Wall Street Set to Fight 401(k) Advice Rule in Public Hearings

December 12, 2023, 10:15 AM UTC

More than three dozen witnesses are set to testify on a US Labor Department proposal that would subject more financial professionals to tough fiduciary advice standards under federal benefits law.

DOL’s Employee Benefits Security Administration will host all-day hearings Tuesday and Wednesday, marking the first public clash between the Biden administration and Wall Street over the retirement advice proposal.

Fiduciary standards threaten the commissions many broker-dealers and insurance agents make for selling investment products to 401(k) participants who are cashing out their savings. Regulators say the proposed rule is necessary because advisers with conflicts of interest can steer workplace retirement assets into risky investments for their own personal gain. But regulated stakeholders—including insurance companies and major banks—argue fees-only fiduciary advice will price out low- and moderate-income savers.

“The umbrella of covered fiduciary transactions is widening,” said Bonnie Treichel, founder and chief solutions officer at Endeavor Retirement, a plan sponsor consultancy. “This proposal is the widest it’s been yet.”

EBSA’s proposed rule would replace a nearly 50-year-old fiduciary investment advice regulation with a new facts-and-circumstances analysis that centers on whether an individual or business regularly makes investment recommendations, whether a particular recommendation is individualized, and whether it can be objectively viewed as part of a relationship of trust in the best interests of the investor.

Witnesses set to testify at the hearing include AARP, the American Council of Life Insurers, Federation of Americans for Consumer Choice, the American Bankers Association, and US Chamber of Commerce. Major Wall Street lobbying firms also slated to testify include the Securities Industry and Financial Markets Association, and Investment Company Institute.

By taking on fiduciary status, salespeople marketing financial products would be subject to tougher reporting and disclosure requirements, and their companies could be exposed to new legal risks. The department’s proposal has the potential to “reshape the financial markets,” said Josh Lichtenstein, a partner at Ropes & Gray LLP.

The agency’s focus on a person’s objective understanding of advice marks a renewed attempt to dodge a 2018 appeals court ruling that vacated a substantially similar Obama-era regulation aimed at sweeping more investment advisers under the DOL’s fiduciary umbrella.
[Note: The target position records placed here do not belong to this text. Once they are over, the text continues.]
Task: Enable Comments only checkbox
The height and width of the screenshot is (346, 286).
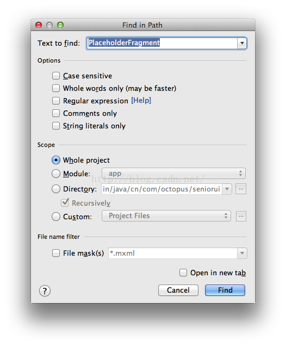Action: click(x=56, y=113)
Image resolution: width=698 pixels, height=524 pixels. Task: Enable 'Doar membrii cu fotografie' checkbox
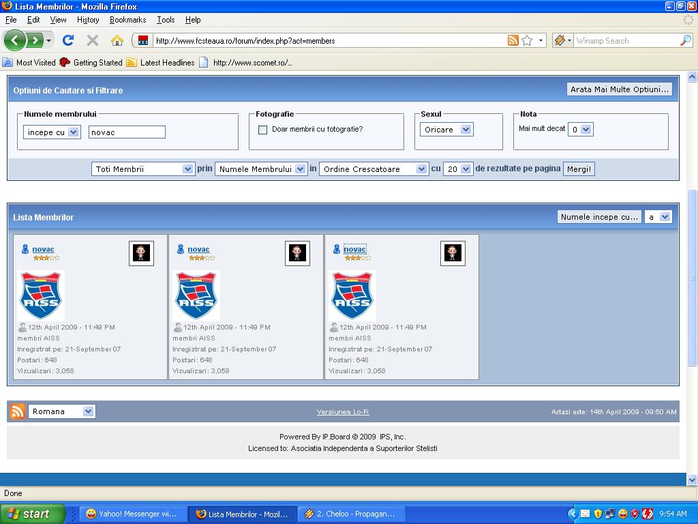point(262,130)
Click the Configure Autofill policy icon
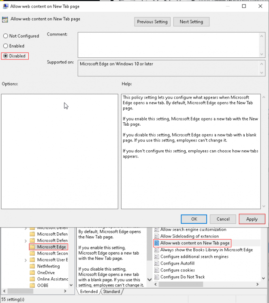Image resolution: width=269 pixels, height=303 pixels. click(157, 263)
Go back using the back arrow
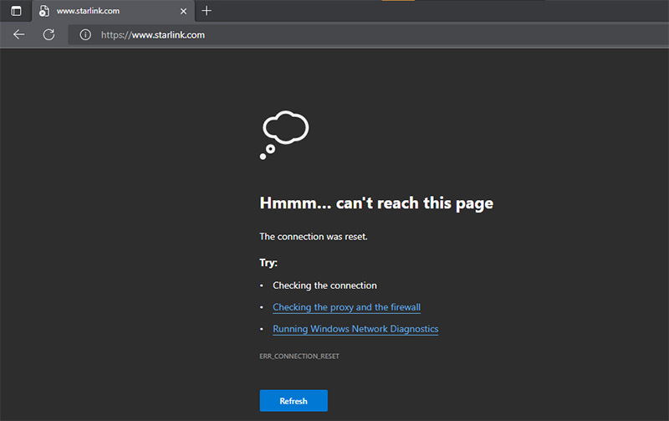The image size is (669, 421). pos(19,34)
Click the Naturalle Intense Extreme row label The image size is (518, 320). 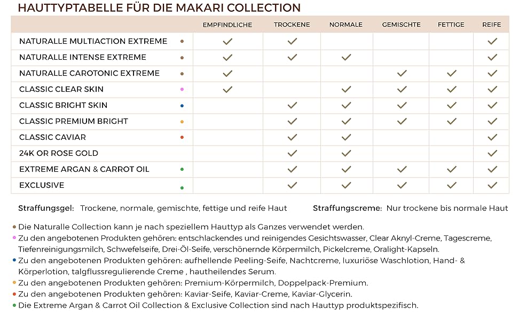coord(83,57)
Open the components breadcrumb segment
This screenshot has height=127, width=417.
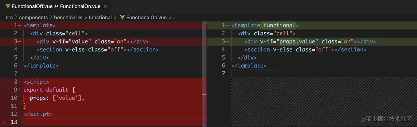click(x=33, y=17)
“DOL’s proposal poses a threat to the ability of many Americans, especially those in underserved communities, to effectively save for their retirement,” said Mario Lopez, president of the Hispanic Leadership Fund in a letter to the department. “The proposed amendments are effectively the same (or in some cases worse) than the Department’s final 2016 Fiduciary Rule.”

Rollovers Targeted

By rejecting the 1975 five-part fiduciary definition, the agency would avoid a key element that requires “regular basis” relationships. Senior DOL officials have said they want to capture recommendations to roll investments out of a workplace retirement plan into bank or insurance products such as annuities.

Rollovers are often “the most important financial decision many people will ever make,” according to the Save Our Retirement coalition, a group of consumer advocate organizations who support the proposed rule. Rolling assets out of a plan covered by the Employee Retirement Income Security Act of 1974 (Pub. L. No. 93-406) into a lesser-regulated environment could expose investors to higher fees or even lock their savings away for years.
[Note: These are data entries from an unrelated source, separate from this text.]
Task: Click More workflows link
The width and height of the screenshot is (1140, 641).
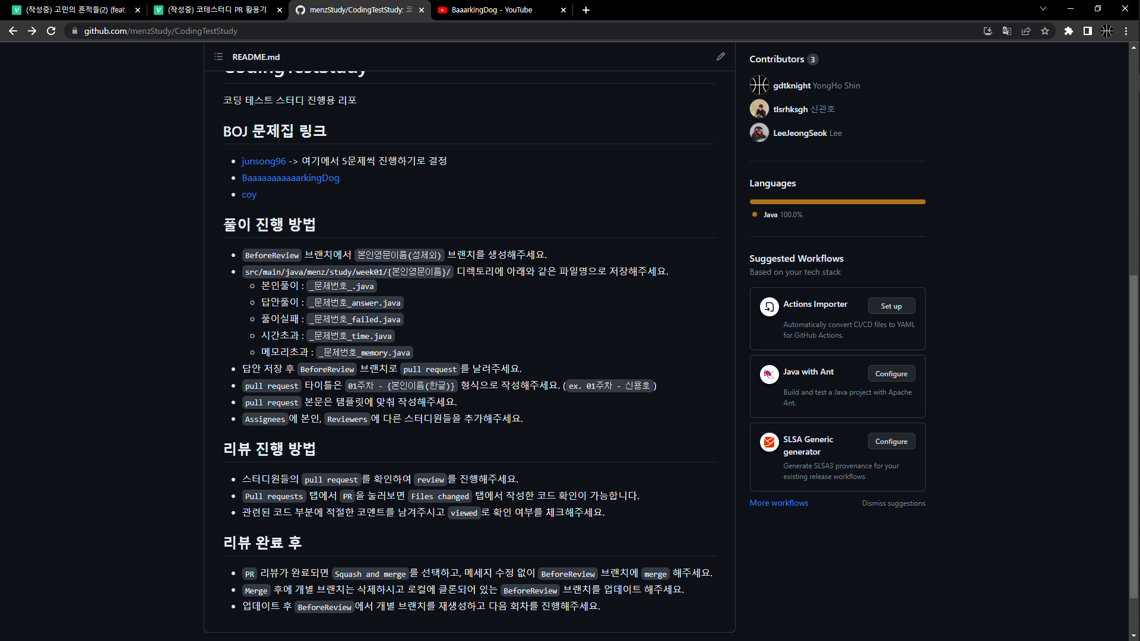Action: tap(778, 503)
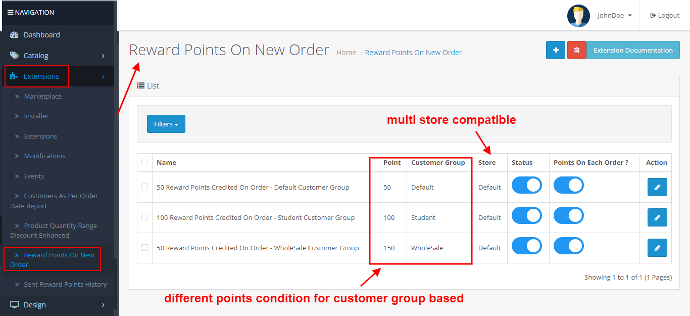Open the JohnDoe user dropdown
690x316 pixels.
click(x=614, y=16)
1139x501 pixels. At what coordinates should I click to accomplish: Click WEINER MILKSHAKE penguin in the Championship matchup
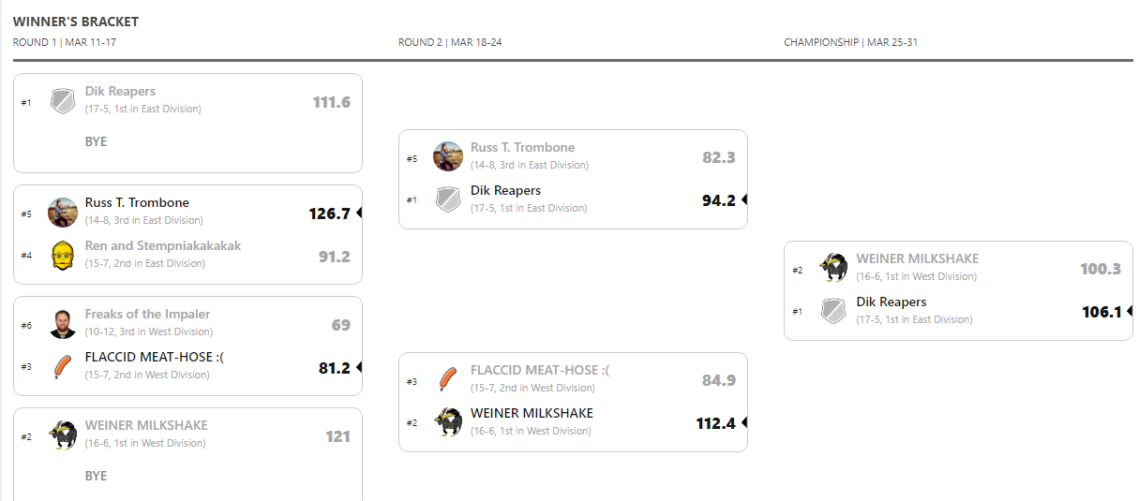point(833,268)
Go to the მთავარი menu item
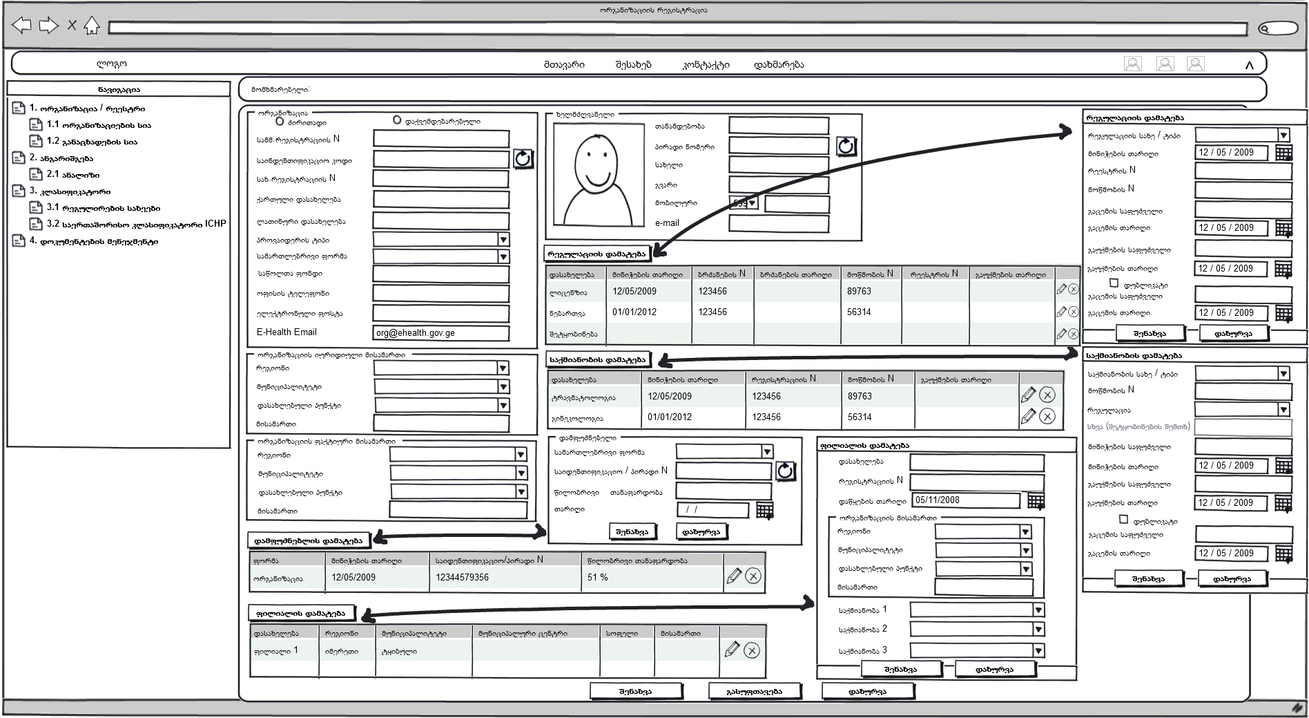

President Joe Biden characterized those rollovers that benefit brokers at the expense of their clients as “junk fees,” a consumer-focused messaging target his administration has adopted in the lead up to the 2024 election.

Meanwhile, EBSA has set an accelerated timeline to finalize the fiduciary rule ahead of the upcoming election. Regulators will want to effectuate the regulation well ahead of November to avoid the possibility of Congress passing a disapproval resolution or a new administration axing it.

This week’s hearings come in the middle of a 60-day window for public comment on the proposal, rather than at the end, which was the case for prior attempts at fiduciary rulemaking. EBSA denied a stakeholder request to extend the comment period. Groups critical of the rule said they needed more time, since the comment period runs through several end-of-year religious holidays.

The comment period is set to close Jan. 2.

Stakeholders are likely to use the hearings as a public stage to make their case that fiduciary investment advice is actually more expensive for consumers. As a result of the 2016 rule, more than 10 million smaller retirement account owners with more than $900 billion in savings lost the ability to work with their preferred financial professionals, a Deloitte LLP study found.

Plan sponsor advocates are aiming to advance their claim that the government is ignoring key distinctions between salesmanship and financial advice. EBSA’s rule would muddy the waters, they say, forcing thousands of investment advisers to comply with reworked best-interest exemptions that require them to formally accept fiduciary status and comply with costly disclosure requirements.

“Cutting off retirement options ignores the realities of the savings gap and builds a barrier to financial inclusion,” said Jillian Froment, executive vice president and general counsel of the American Council of Life Insurers.